One designer shared a clear example of what holding the line actually looks like:
“Normally I allow two (2), says so in contract. Had an issue with a client who wouldn’t decide on a sofa after showing 15. I explained if she didn’t select one of the last 5 being shown, I’m terminating our contract. She said she didn’t know if she liked any so I told her the contract is null and void and will be sending an email. Value your time and do not allow clients to abuse you.”
— @kenneth_crawford_interiors_
That’s a firm response. It’s also a professional one. When a client genuinely cannot make a decision after extensive options, continuing to present more isn’t service. It’s enabling a dynamic that hurts both the project and the relationship.
Clients Actually Appreciate the Clarity
One practical note that came up in the thread: clients often respond positively to well-defined revision limits because the clarity helps them understand the process they’re signing up for.
“We clearly state, in our contracts, the number of revisions within the contracted fee. Clients have commented on appreciating that clarity (good for them) which establishes our boundaries (good for us). Additional revisions are then offered as hourly work and, when requested, we document it in writing with a one page scope addendum.”
— @designcadence
A one-page scope addendum for out-of-contract revisions is a clean, professional tool. It documents the change in writing, triggers the billing conversation in a structured way, and keeps both sides clear on what’s been added to the project.
Clarity at the contract stage also reduces the friction later. When a client knows their two revision rounds are nearly used, the conversation about additional billing is a reminder of something they already agreed to, not a surprise.
Moving the Project Forward When It Stalls
The original question in this thread asked something most designers feel at some point: how do you move a client forward when they’re stuck in revision mode?
Several practical tools came up. One is the phase-close model: once a phase is formally closed, any changes trigger a change order and additional fees. This creates a natural decision deadline. Another is the collaborative, staged process, in which decisions are made incrementally over multiple meetings rather than in a single big presentation, reducing the likelihood of large-scale revision requests after the fact.
“We have a concept meeting, a refine meeting and a design meeting. So one concept, two revisions. It’s a collaborative, and frankly, slow process so by the time we get to the final design there are no surprises.”

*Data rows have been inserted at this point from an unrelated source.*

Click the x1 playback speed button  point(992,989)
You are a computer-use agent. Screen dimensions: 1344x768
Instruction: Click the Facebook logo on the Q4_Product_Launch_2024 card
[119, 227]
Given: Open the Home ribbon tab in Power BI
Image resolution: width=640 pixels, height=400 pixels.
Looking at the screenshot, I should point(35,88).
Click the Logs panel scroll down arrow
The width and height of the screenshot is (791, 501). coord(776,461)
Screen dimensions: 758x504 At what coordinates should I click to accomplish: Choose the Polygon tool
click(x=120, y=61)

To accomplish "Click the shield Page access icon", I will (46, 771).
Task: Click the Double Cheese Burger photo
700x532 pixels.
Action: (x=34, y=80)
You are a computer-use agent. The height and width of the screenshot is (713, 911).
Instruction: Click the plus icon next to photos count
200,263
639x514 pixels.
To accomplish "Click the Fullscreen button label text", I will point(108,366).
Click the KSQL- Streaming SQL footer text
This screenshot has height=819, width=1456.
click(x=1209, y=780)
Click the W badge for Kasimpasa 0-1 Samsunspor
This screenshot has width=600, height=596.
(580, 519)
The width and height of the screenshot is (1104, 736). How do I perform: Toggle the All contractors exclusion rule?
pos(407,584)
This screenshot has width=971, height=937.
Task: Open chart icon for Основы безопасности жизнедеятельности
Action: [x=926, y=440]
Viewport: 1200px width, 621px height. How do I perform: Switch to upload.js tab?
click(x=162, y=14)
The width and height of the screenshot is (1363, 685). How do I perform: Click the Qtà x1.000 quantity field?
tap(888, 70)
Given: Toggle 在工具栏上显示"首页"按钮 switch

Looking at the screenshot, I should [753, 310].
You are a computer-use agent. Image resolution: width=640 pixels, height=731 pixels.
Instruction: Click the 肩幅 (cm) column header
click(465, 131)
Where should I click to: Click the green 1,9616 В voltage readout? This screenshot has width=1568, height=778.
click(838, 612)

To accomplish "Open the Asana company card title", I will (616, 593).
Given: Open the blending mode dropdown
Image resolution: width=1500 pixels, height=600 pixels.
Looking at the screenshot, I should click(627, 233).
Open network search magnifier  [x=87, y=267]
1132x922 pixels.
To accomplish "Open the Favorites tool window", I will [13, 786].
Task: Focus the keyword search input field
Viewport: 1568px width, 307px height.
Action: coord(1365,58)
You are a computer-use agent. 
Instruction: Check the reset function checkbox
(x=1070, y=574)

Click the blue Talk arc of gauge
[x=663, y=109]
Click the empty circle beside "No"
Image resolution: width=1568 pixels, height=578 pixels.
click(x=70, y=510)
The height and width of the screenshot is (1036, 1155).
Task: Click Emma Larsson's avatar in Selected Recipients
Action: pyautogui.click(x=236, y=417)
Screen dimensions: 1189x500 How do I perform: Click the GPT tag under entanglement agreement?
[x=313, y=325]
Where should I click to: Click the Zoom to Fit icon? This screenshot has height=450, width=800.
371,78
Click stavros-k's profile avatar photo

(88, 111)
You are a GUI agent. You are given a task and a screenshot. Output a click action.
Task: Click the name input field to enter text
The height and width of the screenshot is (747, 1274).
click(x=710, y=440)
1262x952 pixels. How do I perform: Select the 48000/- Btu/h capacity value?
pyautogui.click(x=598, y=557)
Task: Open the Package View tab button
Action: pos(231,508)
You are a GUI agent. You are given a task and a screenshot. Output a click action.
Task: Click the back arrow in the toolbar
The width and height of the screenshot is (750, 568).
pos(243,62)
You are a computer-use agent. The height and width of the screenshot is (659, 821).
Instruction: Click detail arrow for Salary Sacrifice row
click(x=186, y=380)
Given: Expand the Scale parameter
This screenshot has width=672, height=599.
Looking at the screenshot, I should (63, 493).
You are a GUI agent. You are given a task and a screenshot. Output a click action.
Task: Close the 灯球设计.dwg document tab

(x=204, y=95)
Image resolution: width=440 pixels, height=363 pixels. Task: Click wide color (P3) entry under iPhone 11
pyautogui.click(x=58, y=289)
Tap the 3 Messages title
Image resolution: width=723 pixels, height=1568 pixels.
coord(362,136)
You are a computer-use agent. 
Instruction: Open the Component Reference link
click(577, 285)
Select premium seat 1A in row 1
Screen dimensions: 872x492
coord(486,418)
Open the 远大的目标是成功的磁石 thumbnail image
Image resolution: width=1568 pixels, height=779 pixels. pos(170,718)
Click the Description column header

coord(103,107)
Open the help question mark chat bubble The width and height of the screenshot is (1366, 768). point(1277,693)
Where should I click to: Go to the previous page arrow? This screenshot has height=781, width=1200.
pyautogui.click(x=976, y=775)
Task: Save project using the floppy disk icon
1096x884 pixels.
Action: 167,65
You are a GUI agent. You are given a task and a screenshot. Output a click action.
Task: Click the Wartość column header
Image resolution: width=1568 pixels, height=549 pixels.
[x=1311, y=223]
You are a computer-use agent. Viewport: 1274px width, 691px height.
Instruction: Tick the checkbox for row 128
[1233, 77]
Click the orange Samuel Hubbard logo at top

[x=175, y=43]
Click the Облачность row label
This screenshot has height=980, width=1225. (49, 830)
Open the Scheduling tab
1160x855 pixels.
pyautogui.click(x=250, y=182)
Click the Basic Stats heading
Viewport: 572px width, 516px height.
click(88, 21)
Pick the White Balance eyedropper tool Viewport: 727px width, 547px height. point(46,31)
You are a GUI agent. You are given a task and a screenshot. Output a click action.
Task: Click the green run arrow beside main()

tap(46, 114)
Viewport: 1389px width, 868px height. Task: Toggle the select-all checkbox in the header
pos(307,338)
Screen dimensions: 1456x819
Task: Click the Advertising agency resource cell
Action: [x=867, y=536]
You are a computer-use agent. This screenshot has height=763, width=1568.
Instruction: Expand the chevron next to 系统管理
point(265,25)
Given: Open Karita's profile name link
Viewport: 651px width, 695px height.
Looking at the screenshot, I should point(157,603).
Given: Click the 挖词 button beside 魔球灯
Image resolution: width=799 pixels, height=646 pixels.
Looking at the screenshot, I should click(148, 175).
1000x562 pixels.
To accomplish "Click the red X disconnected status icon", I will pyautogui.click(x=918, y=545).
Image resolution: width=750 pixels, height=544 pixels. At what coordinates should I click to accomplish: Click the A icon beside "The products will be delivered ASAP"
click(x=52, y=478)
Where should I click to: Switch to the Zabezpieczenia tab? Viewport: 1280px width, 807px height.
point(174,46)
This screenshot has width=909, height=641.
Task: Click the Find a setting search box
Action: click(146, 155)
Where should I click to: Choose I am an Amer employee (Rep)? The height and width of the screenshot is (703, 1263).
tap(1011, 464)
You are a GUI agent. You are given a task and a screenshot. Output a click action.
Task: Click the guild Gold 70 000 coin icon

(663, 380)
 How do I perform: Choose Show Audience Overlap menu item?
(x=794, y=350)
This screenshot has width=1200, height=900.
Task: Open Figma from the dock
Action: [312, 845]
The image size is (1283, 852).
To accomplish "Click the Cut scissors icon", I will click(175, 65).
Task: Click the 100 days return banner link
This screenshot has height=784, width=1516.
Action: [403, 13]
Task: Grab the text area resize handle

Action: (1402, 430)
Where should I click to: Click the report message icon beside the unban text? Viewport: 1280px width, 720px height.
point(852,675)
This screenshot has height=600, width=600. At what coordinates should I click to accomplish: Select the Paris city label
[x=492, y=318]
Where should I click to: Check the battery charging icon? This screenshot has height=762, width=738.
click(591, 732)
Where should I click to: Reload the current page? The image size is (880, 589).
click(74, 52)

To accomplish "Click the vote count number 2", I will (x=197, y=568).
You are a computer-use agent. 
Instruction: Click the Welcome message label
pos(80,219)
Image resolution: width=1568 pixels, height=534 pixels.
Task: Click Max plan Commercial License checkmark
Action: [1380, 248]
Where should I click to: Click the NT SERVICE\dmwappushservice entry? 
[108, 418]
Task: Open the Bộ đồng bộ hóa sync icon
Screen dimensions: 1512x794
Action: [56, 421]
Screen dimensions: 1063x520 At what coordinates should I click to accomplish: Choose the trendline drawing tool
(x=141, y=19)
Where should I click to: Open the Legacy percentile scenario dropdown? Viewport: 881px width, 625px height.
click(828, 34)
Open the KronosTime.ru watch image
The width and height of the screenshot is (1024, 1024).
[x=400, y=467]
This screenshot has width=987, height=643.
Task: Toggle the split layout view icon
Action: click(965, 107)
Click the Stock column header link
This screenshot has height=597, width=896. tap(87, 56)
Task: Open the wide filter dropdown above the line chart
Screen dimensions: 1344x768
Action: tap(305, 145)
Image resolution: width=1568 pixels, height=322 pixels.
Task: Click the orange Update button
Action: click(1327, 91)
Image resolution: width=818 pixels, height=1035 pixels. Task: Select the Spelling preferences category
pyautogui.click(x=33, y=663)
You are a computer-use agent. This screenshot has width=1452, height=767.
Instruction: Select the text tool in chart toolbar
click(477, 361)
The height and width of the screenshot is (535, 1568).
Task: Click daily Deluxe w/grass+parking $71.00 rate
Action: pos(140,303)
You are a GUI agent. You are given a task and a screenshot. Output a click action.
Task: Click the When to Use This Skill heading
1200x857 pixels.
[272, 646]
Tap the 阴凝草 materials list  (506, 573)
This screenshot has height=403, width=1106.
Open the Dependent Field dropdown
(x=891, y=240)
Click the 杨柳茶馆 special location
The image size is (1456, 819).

— @bethany.adams.interiors
That last point is the most useful reframe: a process designed to reduce revision volume is more effective than a contract that charges for excess revisions. When clients make incremental decisions throughout the project, they arrive at the final design having already contributed to it. The revision request rate drops because the surprises are gone. At the end of the day, how many design revisions you should include depends on how clearly you define your process from the beginning.
Revision limits exist to protect your time and your margin. But the goal is a process where hitting the limit rarely happens because the design development is collaborative enough that clients are ready to move forward when you are.